**AIM OF THE EXERCISE**
According to the text on hybrid fluorescence-Raman imaging of cells, why do the two B4GalT1-mTFP images show slight differences in FP localization?

**TEXT**
· · ·
Hybrid fluorescence-Raman imaging of cells

After demonstrating the feasibility of anti-Stokes fluorescence excitation in purified FP systems, next is to apply the method for the hybrid fluorescence-Raman imaging of HeLa cells that express different FP fusion constructs. Cross-talk free anti-Stokes fluorescence image and cytochrome c, protein and lipid Raman image HeLa cells were successfully obtained from HeLa cells transfected with histone-ECFP (Fig. 3ae) and B4GalT1-mTFP (Fig. 3fj). Histone is the protein that help pack the DNA inside cell nucleus30. B4GalT1 encodes the β-1,4-galactosyltransferase 1 that helps the synthesis of poly-N-acetyllactosamine, and localise in the trans-Golgi network31. The fluorescence contrast in Fig. 3a and f corresponded well to those of histone and B4GalT1, i.e. cell nucleus and Golgi body respectively. The presented spectra have been processed by SVD denoising, and the anti-Stokes fluorescence images were composed by using the denoised hyperspectral dataset. The different colour spectra presented in Fig. 3e and j were selected from a representative pixel within the corresponding colour images (Fig. 3ad and fi) of the hyperspectral datasets. To verify whether the anti-Stokes excitation of FPs bring unexpected effects to the fluorescence image, we have also compared the two anti-Stokes fluorescence image with the standard wide-field Stokes fluorescence image of the specimen. The result proved that although the fluorescing mechanism is different, both FP imaging methods give almost identical imaging contrast (Fig. 4). However, slight differences in FP localisation can be observed between the two B4GalT1-mTFP images (Fig. 4f). This is because the standard fluorescence image was taken before the hybrid fluorescence-Raman image, and the movement of Golgi bodies within the short time was recorded. This result also highlights the importance of hybrid imaging. Since living cells are dynamic samples that constantly change their morphology and chemical state, if any time lag exists between the fluorescence and Raman measurements, the accuracy of further chemical analyses according to FP expression pattern would be significantly lowered. Our hybrid imaging technique ensures that the fluorescence and Raman data are fully synchronised, and eliminate such uncertainties.
· · ·
**GIVEN DATA**

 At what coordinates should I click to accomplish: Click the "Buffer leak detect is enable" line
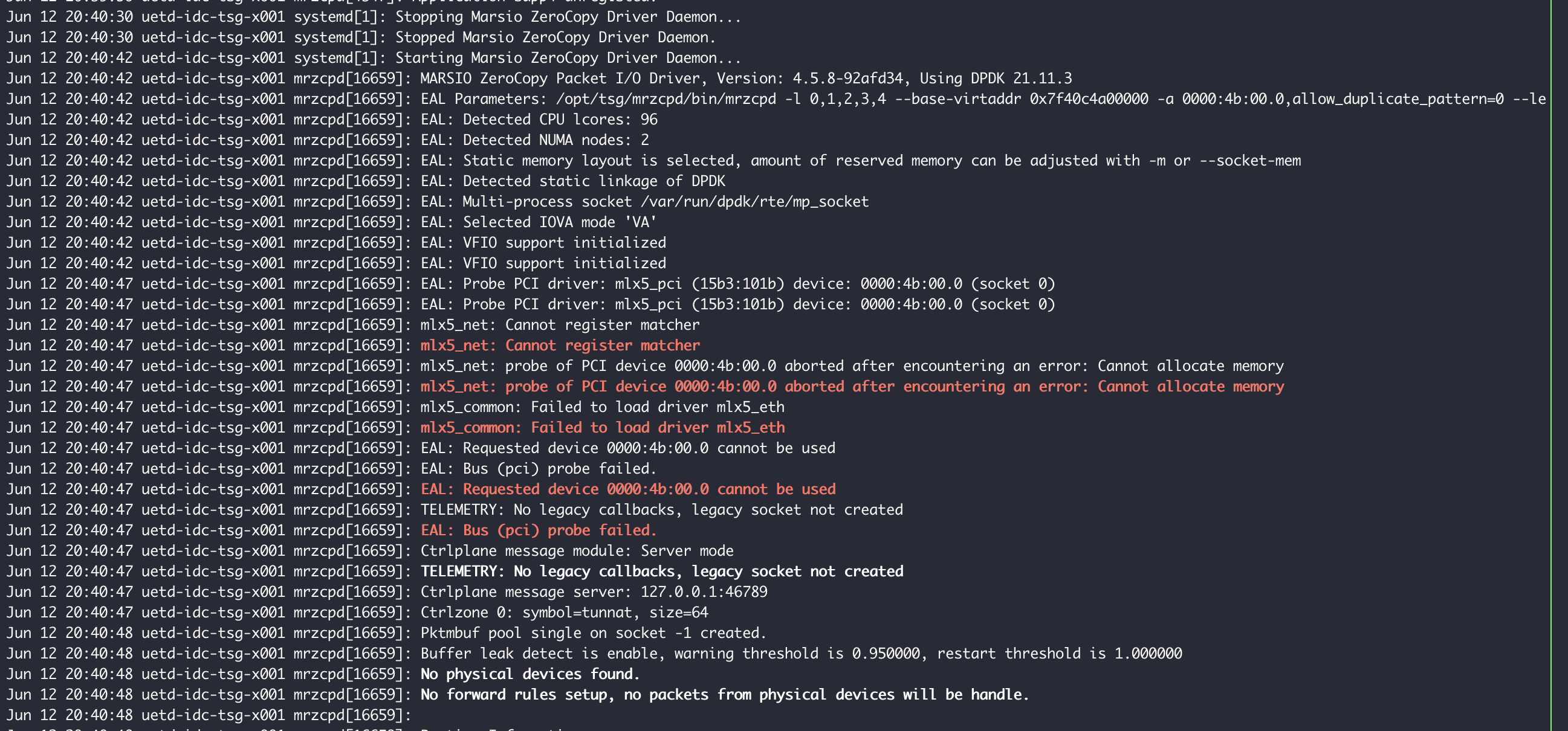[x=801, y=654]
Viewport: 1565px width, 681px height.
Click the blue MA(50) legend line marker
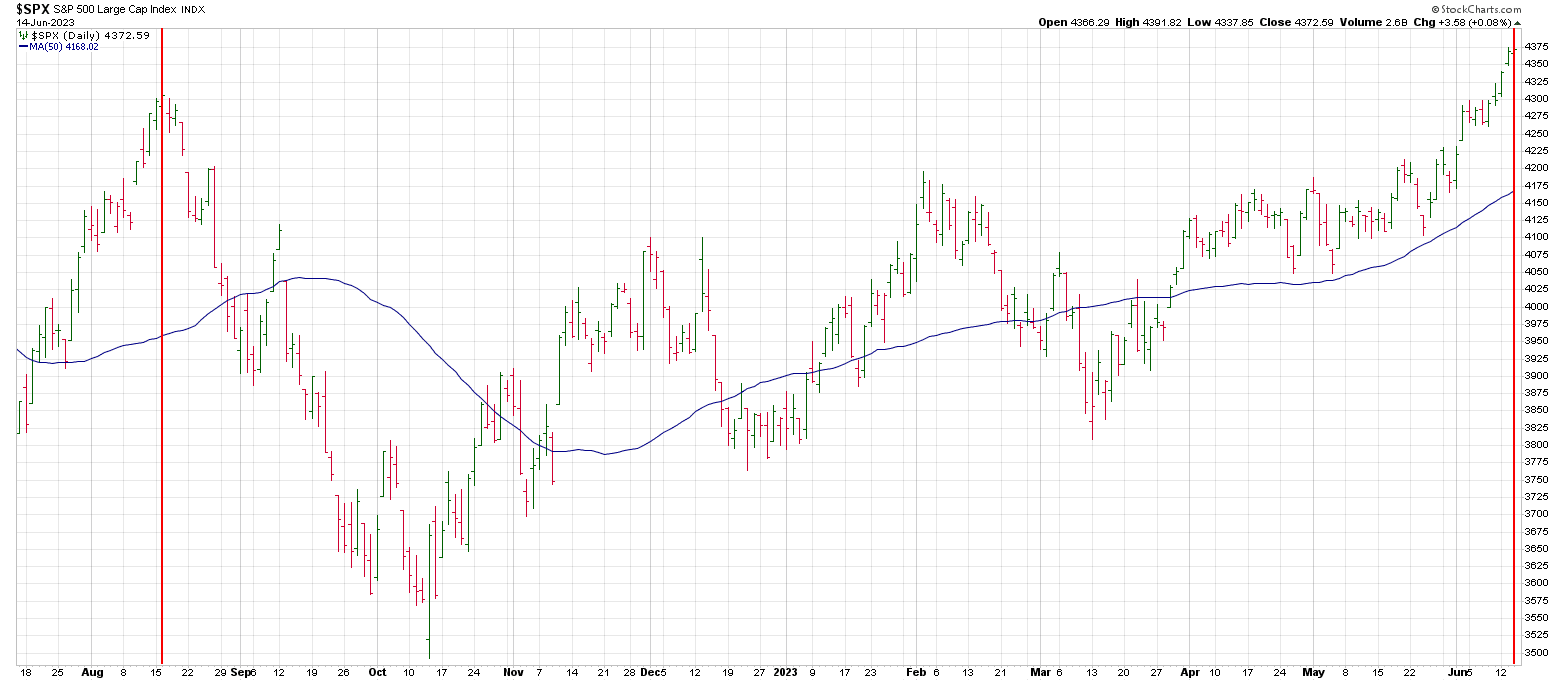[x=24, y=46]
· · ·
**WRITTEN REPLY**
The standard fluorescence image was taken before the hybrid fluorescence-Raman image, so the movement of Golgi bodies in that short time was recorded.